他根本不知道,冷曉月第一眼就認出了他,只是暗藏在心底,然後不動聲色的給他設了這麼個陷阱。
棺材里有戒指,棺材底部還用不幹膠沾了一隻手機,這隻手機的鈴聲是冷曉月從一部鬼片中錄的背景音樂,同時還有她捏尖嗓子加的一句話:
「肖千動,歡迎你來我家做客,我吊死一千年了,從來沒有人肯來陪我一下,我好冷啊——。」
這手機鈴聲,要肖千動進入棺材取戒指時,聲音恰好響起,才能取得最大的功效。
這就是手機必要有錄音和照相功能的原因,它們可以幫助冷曉月確認肖千動是不是在棺材里。
肖千動進入棺材,冷曉月撥響手機,半夜裡,棺材中,突然聽到這樣的聲音,還叫出了肖千動的名字,肖千動會怎麼樣?
就算沒有當場嚇死,至少也會給嚇瘋,所以張胖子讓冷曉月準備給瘋人院打電話。
「你們這兩個奸人,真奸啊。」年輕女子在張胖子額頭輕戳一下,媚眼中似嗔實盪。
「午夜奸魔來了。」張胖子嘿嘿怪笑,一下壓住了她。
當然,真要說起來,張胖子的話不是沒有可疑之處。
但現在這個社會,變態的事和變態的人多得是,有錢人無聊到極處,會去找一些極無聊的遊戲,這樣的報道並不少見。
肖千動認定,張胖子就是這種有錢而無聊到極處的無聊有錢人,照他的體形,不類人而類豬,也可以定議:無聊有錢豬。
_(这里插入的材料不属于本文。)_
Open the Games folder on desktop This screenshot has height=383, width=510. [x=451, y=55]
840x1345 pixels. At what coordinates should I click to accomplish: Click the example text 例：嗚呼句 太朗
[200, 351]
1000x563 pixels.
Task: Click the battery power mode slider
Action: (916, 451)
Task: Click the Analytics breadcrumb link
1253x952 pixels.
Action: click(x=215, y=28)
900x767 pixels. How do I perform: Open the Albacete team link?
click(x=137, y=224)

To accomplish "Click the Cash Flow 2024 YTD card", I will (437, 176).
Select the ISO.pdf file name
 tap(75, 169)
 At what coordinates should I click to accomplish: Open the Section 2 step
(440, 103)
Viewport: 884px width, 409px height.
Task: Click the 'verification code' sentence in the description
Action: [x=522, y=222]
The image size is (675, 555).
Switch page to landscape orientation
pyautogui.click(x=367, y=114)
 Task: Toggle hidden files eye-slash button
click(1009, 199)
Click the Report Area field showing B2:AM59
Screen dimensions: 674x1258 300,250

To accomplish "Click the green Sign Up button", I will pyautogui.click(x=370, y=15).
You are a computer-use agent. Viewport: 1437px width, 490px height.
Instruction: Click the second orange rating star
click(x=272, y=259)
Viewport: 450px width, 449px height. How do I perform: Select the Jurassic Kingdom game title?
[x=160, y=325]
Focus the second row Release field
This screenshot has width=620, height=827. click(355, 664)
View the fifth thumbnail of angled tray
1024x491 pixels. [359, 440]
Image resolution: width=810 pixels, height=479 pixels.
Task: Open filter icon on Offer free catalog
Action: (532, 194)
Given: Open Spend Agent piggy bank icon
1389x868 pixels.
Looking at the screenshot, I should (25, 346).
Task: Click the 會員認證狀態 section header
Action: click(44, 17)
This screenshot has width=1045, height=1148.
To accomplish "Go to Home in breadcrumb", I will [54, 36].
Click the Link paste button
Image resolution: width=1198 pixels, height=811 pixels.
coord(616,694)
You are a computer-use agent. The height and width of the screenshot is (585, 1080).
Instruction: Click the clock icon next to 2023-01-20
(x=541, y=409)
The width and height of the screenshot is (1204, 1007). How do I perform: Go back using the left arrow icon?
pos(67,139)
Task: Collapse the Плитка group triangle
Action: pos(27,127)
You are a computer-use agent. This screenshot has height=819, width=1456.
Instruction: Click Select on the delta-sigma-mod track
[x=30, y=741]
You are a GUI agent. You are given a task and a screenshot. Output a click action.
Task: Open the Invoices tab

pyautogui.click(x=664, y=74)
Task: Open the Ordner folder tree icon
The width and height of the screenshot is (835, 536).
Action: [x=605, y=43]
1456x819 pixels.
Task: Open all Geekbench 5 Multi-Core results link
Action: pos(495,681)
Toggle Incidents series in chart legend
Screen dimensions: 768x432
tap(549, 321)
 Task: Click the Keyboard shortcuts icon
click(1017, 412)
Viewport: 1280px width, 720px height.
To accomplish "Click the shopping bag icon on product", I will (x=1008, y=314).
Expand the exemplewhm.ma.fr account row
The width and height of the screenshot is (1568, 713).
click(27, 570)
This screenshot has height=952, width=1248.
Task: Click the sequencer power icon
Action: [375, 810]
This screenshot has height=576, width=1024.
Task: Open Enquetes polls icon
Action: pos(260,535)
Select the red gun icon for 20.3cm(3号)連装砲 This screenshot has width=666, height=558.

下午三點,肖千動動身,金光寺離市區較遠,沒有公交,但有線路快巴。
金光寺是百年老寺,名氣相當大,香火極盛,傳聞中每年初一的頭香,至少要三十萬以上的香火錢,就是每日的頭香,也要五千以上。
肖千動在寺里到處轉了一下,轉到寺后的偏殿,看到了張胖子所說的那具棺材。
那棺材極大,比肖千動平日在老家見過的要大得多,架在兩條粗大的木凳上,年月久遠,棺材上的漆多已剝落,卻仍給人一種強烈的結實感。
中國人講究葉落歸根,不管死在哪裡,也不管有過怎樣的地位財勢,死後都想要埋進祖墳中。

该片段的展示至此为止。